What to produce — Write out the whole listing without a single alteration.

Records provided —
⁂
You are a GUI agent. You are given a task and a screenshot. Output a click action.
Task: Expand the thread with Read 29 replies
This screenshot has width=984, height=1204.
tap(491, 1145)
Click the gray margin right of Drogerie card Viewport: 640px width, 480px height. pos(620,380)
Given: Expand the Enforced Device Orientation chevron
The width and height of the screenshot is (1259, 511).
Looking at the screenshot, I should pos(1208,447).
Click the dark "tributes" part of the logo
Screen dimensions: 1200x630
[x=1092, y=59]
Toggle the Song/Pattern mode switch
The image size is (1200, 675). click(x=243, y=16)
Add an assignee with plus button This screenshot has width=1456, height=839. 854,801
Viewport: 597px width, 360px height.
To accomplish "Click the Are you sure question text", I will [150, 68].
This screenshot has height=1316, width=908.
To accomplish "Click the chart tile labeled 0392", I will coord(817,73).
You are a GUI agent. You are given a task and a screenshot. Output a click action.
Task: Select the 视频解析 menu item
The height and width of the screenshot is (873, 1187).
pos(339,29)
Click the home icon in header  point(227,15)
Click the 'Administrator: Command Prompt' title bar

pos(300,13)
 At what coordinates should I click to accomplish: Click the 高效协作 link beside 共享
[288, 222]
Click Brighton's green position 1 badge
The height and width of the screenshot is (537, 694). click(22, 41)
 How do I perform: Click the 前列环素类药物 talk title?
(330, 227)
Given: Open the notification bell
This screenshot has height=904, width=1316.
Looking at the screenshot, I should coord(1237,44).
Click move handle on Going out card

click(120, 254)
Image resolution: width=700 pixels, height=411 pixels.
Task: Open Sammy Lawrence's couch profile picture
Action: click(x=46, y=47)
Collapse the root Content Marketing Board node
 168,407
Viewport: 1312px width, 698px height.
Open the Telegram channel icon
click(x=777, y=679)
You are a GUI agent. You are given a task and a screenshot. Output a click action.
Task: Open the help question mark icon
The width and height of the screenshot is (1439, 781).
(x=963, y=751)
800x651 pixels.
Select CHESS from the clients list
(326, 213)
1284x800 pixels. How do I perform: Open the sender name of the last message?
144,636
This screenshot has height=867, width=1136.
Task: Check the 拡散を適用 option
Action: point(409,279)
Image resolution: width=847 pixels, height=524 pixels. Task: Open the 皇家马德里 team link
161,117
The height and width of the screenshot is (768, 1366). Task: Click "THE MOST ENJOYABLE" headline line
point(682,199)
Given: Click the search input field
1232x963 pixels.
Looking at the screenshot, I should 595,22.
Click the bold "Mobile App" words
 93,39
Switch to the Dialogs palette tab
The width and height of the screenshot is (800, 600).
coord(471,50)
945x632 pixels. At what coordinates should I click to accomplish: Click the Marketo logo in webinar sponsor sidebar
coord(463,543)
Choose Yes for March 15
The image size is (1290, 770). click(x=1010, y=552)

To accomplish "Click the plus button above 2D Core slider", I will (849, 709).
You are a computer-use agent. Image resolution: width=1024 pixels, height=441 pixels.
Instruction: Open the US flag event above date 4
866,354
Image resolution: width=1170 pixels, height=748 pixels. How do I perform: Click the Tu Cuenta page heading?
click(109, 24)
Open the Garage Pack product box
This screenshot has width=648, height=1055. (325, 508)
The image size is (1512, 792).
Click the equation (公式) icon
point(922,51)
⁂
Exercise response —
You are a GUI agent. You are given a task and a screenshot. Output a click action.
Task: Expand the thread with Read 29 replies
This screenshot has width=984, height=1204.
tap(491, 1145)
Click the gray margin right of Drogerie card Viewport: 640px width, 480px height. pos(620,380)
Given: Expand the Enforced Device Orientation chevron
The width and height of the screenshot is (1259, 511).
Looking at the screenshot, I should pos(1208,447).
Click the dark "tributes" part of the logo
Screen dimensions: 1200x630
[x=1092, y=59]
Toggle the Song/Pattern mode switch
The image size is (1200, 675). click(x=243, y=16)
Add an assignee with plus button This screenshot has width=1456, height=839. 854,801
Viewport: 597px width, 360px height.
To accomplish "Click the Are you sure question text", I will [150, 68].
This screenshot has height=1316, width=908.
To accomplish "Click the chart tile labeled 0392", I will coord(817,73).
You are a GUI agent. You are given a task and a screenshot. Output a click action.
Task: Select the 视频解析 menu item
The height and width of the screenshot is (873, 1187).
pos(339,29)
Click the home icon in header  point(227,15)
Click the 'Administrator: Command Prompt' title bar

pos(300,13)
 At what coordinates should I click to accomplish: Click the 高效协作 link beside 共享
[288, 222]
Click Brighton's green position 1 badge
The height and width of the screenshot is (537, 694). click(22, 41)
 How do I perform: Click the 前列环素类药物 talk title?
(330, 227)
Given: Open the notification bell
This screenshot has height=904, width=1316.
Looking at the screenshot, I should coord(1237,44).
Click move handle on Going out card

click(120, 254)
Image resolution: width=700 pixels, height=411 pixels.
Task: Open Sammy Lawrence's couch profile picture
Action: click(x=46, y=47)
Collapse the root Content Marketing Board node
 168,407
Viewport: 1312px width, 698px height.
Open the Telegram channel icon
click(x=777, y=679)
You are a GUI agent. You are given a task and a screenshot. Output a click action.
Task: Open the help question mark icon
The width and height of the screenshot is (1439, 781).
(x=963, y=751)
800x651 pixels.
Select CHESS from the clients list
(326, 213)
1284x800 pixels. How do I perform: Open the sender name of the last message?
144,636
This screenshot has height=867, width=1136.
Task: Check the 拡散を適用 option
Action: point(409,279)
Image resolution: width=847 pixels, height=524 pixels. Task: Open the 皇家马德里 team link
161,117
The height and width of the screenshot is (768, 1366). Task: Click "THE MOST ENJOYABLE" headline line
point(682,199)
Given: Click the search input field
1232x963 pixels.
Looking at the screenshot, I should 595,22.
Click the bold "Mobile App" words
 93,39
Switch to the Dialogs palette tab
The width and height of the screenshot is (800, 600).
coord(471,50)
945x632 pixels. At what coordinates should I click to accomplish: Click the Marketo logo in webinar sponsor sidebar
coord(463,543)
Choose Yes for March 15
The image size is (1290, 770). click(x=1010, y=552)

To accomplish "Click the plus button above 2D Core slider", I will (849, 709).
You are a computer-use agent. Image resolution: width=1024 pixels, height=441 pixels.
Instruction: Open the US flag event above date 4
866,354
Image resolution: width=1170 pixels, height=748 pixels. How do I perform: Click the Tu Cuenta page heading?
click(109, 24)
Open the Garage Pack product box
This screenshot has width=648, height=1055. (325, 508)
The image size is (1512, 792).
Click the equation (公式) icon
point(922,51)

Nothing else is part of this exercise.